TASK TO CARRY OUT – Where the string "agent" occurs in a line of the data below, that line should be copied.

THE RECORDS –
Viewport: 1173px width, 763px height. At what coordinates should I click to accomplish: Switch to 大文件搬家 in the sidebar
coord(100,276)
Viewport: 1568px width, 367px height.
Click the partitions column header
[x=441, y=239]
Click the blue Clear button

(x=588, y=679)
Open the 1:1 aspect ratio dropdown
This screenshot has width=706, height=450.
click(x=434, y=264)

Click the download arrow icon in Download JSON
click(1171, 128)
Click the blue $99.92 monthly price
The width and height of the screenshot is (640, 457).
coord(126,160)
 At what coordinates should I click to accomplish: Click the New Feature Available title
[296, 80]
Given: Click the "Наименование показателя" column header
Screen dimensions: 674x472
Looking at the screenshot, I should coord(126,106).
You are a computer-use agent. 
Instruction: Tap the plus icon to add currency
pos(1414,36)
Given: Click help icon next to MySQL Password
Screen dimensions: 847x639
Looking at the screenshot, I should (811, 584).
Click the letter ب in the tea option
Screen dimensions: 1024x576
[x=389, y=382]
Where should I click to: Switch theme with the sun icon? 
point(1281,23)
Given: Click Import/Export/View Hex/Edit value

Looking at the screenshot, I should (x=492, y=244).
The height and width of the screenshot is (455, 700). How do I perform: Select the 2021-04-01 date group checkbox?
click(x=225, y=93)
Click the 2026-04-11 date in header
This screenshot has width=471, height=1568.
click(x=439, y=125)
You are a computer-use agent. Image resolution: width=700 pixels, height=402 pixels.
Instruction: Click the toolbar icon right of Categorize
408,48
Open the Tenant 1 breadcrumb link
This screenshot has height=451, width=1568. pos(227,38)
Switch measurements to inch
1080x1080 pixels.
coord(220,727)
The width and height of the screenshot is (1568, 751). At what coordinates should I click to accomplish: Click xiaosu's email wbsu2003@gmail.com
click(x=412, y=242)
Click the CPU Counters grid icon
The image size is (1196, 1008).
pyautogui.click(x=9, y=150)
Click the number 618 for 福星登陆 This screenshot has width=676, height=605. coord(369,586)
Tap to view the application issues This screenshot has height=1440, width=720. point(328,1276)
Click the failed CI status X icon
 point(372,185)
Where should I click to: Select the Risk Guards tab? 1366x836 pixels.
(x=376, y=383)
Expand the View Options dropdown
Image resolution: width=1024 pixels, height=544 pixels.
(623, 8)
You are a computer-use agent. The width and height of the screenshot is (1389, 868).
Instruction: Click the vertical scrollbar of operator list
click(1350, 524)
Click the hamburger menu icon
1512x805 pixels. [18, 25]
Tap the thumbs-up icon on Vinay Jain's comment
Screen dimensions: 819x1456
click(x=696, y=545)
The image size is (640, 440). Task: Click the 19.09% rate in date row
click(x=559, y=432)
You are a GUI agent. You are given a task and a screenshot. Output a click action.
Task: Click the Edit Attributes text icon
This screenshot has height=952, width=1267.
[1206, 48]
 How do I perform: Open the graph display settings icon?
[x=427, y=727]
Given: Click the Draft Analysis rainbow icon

SOLUTION FOR THIS TASK –
You are a computer-use agent. 
You are a computer-use agent. Image resolution: width=700 pixels, height=402 pixels.
You are a computer-use agent. The width and height of the screenshot is (1389, 868).
You are a GUI agent. You are given a task and a screenshot. Output a click action.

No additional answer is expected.